### Problem statement
Reproduce the data starting with the line that contains "Open the W SHOPLINE account menu" and going on through the line that contains "click(x=740, y=50)", swapping "Export" for "Download" and leaving everything else unchanged.

### Dataset records
□ □ □ □

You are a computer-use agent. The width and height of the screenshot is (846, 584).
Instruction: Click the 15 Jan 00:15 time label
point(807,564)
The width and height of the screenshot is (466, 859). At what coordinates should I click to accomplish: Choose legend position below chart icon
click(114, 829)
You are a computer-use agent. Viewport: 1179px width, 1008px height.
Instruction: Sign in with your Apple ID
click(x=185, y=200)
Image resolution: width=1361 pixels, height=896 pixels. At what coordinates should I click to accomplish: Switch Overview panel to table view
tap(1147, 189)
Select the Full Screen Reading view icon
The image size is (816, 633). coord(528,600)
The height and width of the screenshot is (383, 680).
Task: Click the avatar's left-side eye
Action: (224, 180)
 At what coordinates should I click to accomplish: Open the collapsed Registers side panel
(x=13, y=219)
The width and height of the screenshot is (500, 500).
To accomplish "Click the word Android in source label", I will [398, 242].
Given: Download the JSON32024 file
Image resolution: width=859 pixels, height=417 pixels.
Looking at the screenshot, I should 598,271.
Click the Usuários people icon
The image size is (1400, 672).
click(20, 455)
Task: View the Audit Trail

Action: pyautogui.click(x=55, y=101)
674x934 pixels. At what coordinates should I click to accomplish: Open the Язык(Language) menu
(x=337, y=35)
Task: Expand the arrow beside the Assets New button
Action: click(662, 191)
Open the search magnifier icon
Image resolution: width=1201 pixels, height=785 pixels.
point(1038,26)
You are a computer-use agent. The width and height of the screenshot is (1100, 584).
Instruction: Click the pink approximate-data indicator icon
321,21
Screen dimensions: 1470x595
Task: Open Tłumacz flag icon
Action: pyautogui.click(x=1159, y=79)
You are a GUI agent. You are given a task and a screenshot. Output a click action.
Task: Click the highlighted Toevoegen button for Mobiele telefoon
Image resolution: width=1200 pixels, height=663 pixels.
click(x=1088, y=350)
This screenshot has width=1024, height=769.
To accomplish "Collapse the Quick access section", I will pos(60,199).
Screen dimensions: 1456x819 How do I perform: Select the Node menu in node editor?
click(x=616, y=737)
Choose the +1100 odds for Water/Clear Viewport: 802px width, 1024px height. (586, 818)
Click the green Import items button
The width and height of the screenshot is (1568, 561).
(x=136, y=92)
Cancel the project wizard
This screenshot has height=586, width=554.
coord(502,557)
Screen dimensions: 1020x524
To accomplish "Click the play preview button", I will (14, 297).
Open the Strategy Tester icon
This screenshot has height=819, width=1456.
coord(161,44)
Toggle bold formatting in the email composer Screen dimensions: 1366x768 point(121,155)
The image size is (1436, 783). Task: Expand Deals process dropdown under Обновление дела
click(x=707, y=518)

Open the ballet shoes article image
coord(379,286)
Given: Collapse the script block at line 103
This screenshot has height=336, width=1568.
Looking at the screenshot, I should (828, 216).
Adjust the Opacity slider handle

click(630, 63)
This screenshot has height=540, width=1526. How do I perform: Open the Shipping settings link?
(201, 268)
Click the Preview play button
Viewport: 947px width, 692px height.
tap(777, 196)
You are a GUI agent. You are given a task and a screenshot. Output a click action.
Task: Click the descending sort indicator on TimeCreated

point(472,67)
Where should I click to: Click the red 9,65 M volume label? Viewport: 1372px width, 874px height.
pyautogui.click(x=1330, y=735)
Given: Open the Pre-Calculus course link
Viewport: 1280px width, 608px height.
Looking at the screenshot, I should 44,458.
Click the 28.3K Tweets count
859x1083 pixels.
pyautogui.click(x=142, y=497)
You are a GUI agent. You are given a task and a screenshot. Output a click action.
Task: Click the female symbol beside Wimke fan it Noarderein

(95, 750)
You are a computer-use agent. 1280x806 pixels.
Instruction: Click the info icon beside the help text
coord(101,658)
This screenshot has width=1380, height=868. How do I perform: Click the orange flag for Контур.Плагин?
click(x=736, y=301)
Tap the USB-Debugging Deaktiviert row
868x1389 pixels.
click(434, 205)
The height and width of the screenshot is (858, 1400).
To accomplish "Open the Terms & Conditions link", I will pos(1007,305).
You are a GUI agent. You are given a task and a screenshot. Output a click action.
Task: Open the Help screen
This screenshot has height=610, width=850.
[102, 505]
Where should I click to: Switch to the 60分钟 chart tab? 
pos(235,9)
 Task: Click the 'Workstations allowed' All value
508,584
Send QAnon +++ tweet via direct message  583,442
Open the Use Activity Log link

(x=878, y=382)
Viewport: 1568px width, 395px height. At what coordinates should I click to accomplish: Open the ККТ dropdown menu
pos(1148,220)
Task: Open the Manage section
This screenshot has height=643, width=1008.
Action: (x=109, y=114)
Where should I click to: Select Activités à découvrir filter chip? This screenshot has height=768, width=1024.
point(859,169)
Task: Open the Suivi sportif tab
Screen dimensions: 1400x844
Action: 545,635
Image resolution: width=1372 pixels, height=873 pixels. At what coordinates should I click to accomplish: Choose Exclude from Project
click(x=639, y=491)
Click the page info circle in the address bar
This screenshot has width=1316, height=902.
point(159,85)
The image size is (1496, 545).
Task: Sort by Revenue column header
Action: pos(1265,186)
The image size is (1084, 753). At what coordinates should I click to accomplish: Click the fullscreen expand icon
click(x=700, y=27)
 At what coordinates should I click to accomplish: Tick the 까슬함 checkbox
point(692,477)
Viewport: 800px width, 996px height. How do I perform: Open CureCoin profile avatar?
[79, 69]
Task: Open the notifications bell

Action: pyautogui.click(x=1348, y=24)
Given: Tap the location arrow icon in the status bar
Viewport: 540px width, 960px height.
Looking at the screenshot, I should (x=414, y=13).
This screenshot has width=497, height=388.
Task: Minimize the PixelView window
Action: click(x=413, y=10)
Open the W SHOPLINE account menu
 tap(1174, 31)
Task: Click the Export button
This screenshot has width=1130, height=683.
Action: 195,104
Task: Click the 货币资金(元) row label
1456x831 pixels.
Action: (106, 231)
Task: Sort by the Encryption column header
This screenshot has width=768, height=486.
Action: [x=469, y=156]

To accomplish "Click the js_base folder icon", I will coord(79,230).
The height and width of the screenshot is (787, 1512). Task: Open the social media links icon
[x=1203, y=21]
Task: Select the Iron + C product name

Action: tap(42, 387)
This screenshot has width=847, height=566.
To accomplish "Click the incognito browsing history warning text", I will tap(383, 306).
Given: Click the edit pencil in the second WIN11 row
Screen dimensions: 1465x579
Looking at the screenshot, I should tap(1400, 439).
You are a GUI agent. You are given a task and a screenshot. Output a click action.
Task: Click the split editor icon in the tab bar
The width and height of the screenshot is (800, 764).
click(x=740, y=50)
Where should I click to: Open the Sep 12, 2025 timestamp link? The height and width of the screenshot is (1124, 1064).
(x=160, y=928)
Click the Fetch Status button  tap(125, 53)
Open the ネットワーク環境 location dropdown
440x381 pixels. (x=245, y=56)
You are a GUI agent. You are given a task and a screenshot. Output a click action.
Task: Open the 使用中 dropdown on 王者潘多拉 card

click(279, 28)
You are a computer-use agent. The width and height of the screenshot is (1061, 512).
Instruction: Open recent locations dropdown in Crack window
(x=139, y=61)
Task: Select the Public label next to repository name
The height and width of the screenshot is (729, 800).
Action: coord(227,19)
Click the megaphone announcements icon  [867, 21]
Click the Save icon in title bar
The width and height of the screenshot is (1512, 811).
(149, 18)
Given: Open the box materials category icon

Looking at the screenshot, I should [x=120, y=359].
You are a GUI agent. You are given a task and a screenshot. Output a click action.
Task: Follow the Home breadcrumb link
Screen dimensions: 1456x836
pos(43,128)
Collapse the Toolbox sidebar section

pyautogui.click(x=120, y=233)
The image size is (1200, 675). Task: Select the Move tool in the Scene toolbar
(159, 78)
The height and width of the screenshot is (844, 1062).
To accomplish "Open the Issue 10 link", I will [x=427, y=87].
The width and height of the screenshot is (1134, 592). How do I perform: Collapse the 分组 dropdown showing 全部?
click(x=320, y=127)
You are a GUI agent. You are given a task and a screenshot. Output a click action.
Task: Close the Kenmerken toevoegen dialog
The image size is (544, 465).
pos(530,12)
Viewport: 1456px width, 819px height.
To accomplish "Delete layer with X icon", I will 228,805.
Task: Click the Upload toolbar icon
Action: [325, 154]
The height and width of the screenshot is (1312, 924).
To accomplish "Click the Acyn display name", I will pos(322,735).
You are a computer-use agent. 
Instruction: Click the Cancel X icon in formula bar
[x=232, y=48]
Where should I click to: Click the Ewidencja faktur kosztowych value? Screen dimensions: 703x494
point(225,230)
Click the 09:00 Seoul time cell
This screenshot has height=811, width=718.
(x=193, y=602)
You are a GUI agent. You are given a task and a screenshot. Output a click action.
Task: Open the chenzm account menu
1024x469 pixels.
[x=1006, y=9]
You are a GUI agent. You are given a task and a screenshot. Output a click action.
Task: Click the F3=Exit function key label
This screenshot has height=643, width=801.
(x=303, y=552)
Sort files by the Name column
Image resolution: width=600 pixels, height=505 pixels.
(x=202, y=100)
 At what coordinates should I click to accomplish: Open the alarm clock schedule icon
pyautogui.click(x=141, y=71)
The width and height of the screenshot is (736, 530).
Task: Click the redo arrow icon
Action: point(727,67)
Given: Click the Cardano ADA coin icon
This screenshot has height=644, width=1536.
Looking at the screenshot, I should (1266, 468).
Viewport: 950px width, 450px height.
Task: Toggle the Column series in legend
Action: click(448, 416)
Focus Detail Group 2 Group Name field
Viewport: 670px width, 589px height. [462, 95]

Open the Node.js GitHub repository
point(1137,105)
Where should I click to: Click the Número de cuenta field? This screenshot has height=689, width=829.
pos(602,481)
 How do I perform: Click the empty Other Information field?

□ □ □ □

### Written reply
Open the W SHOPLINE account menu
 tap(1174, 31)
Task: Click the Download button
This screenshot has width=1130, height=683.
Action: 195,104
Task: Click the 货币资金(元) row label
1456x831 pixels.
Action: (106, 231)
Task: Sort by the Encryption column header
This screenshot has width=768, height=486.
Action: [x=469, y=156]

To accomplish "Click the js_base folder icon", I will coord(79,230).
The height and width of the screenshot is (787, 1512). Task: Open the social media links icon
[x=1203, y=21]
Task: Select the Iron + C product name

Action: tap(42, 387)
This screenshot has width=847, height=566.
To accomplish "Click the incognito browsing history warning text", I will tap(383, 306).
Given: Click the edit pencil in the second WIN11 row
Screen dimensions: 1465x579
Looking at the screenshot, I should tap(1400, 439).
You are a GUI agent. You are given a task and a screenshot. Output a click action.
Task: Click the split editor icon in the tab bar
The width and height of the screenshot is (800, 764).
click(x=740, y=50)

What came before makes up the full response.